In fact, in rushing to fill silence, she says, we can crowd everything else out. Consequently, that is why she has literally had Post-it notes on her desk saying: CLOSE YOUR MOUTH.

That is the polite version, of course. Apparently, listening is much harder when you are talking. It is funny because it is true.

In workplaces, community conversations and Reconciliation work, many of us rush to speak, solve, explain, defend or move on. As a result, silence can feel awkward, and stillness can feel unproductive.

Nevertheless, silence is not empty.

Silence can create room for truth. Additionally, it gives another person’s experience somewhere to land. Moreover, this quietness helps us notice what we would otherwise miss. That might be a feeling in the body, a discomfort, a question, a truth we have been avoiding, or simply the sound of our own breath.

Dadirri and Reconciliation

In Reconciliation work, deep listening is not a soft extra; instead, it is a responsibility. Furthermore, Dadirri reminds us that we do not always need to rush to the next answer. Sometimes we need to sit long enough to hear what is being asked of us.

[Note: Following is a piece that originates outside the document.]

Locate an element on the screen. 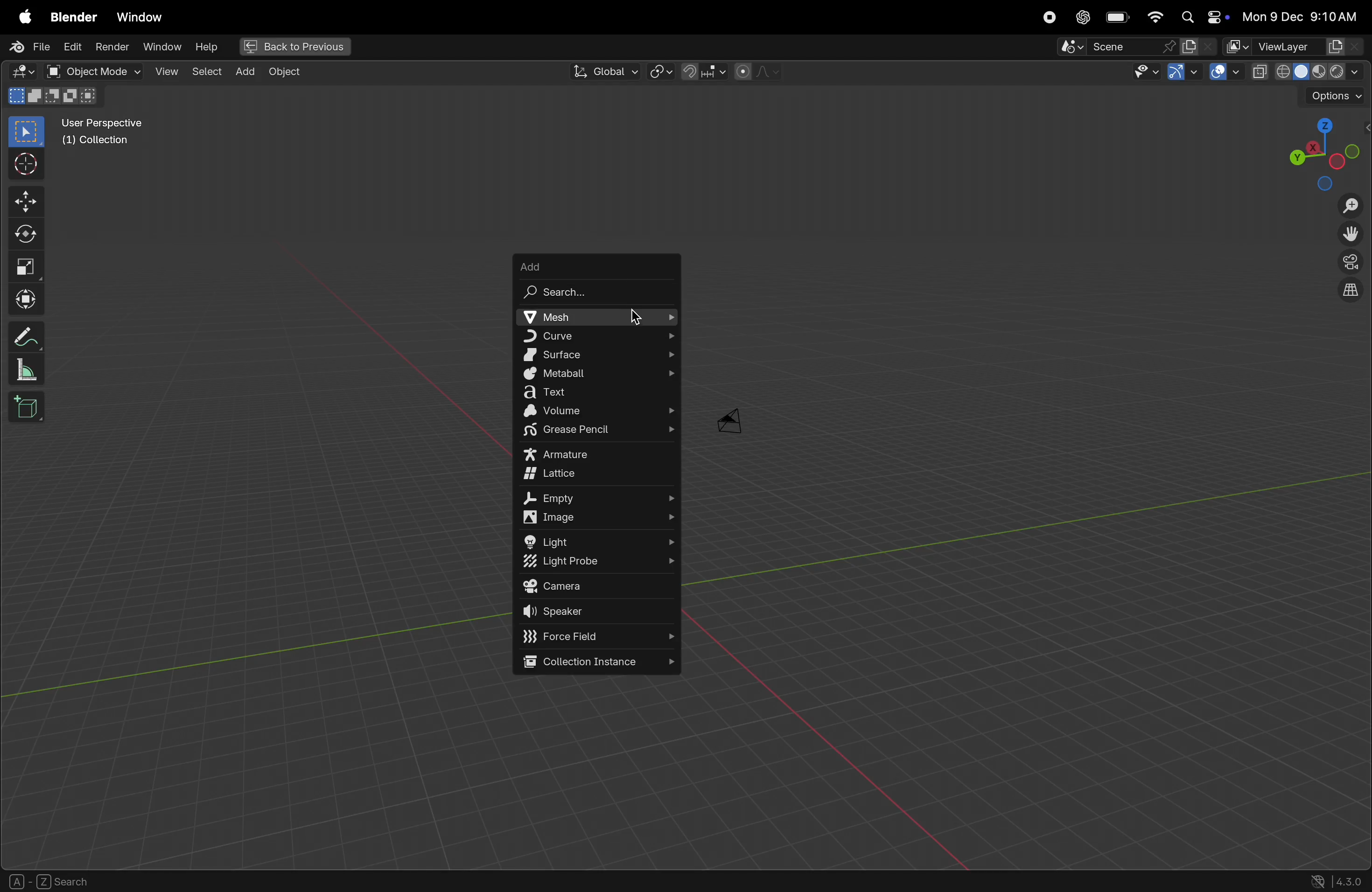 Image resolution: width=1372 pixels, height=892 pixels. view point camera is located at coordinates (1351, 263).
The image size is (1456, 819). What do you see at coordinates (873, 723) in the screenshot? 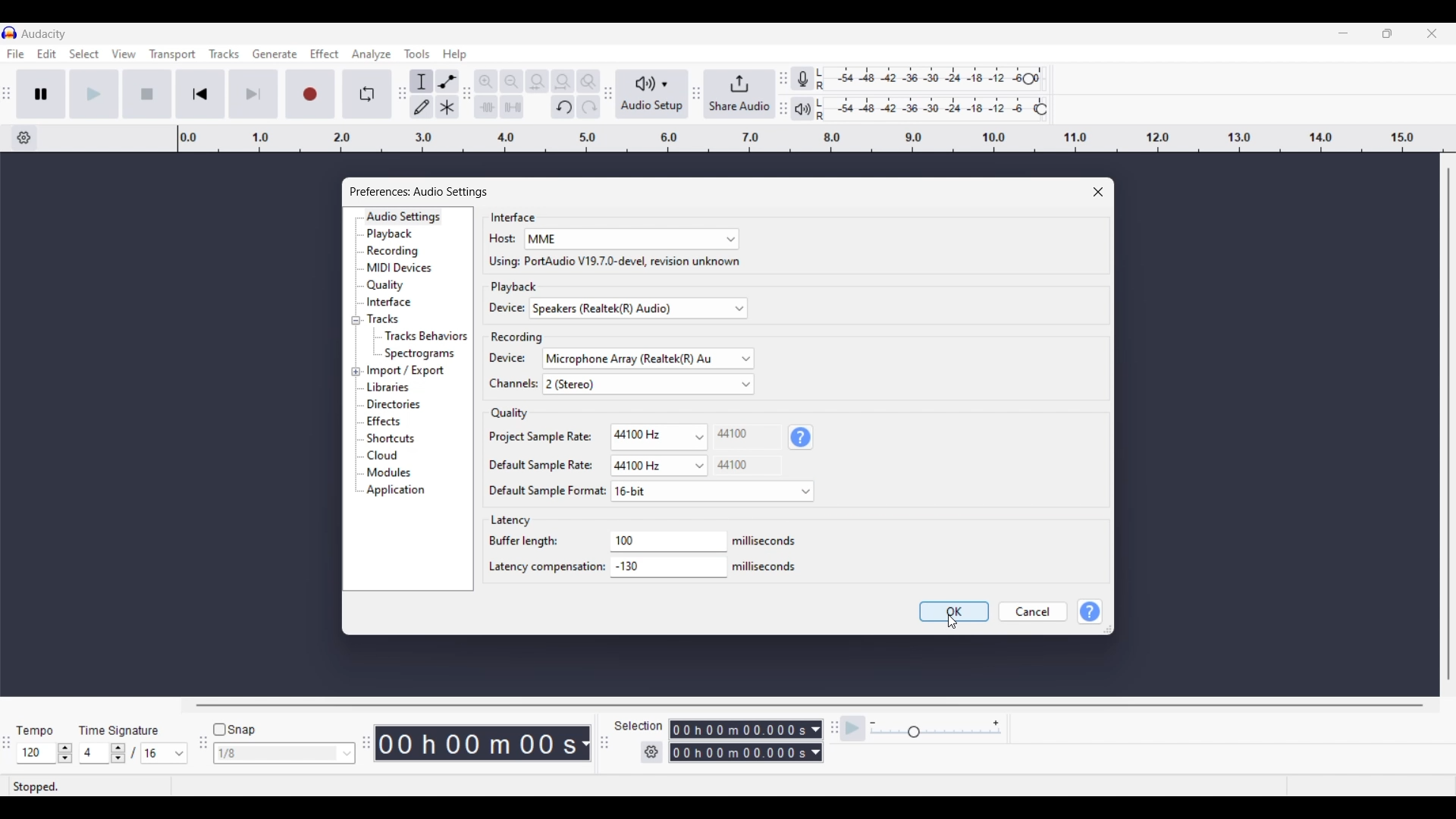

Ultimately, Dadirri shapes the way we listen, learn and act. Therefore, it can help create stronger workplaces, safer conversations and more honest pathways towards Reconciliation.

So, can you sit in silence for 60 seconds?

Can You Sit in Silence for 60 Seconds

It may sound simple. However, simple does not mean easy. And sometimes, 60 seconds is enough to remind us that listening is where the work begins.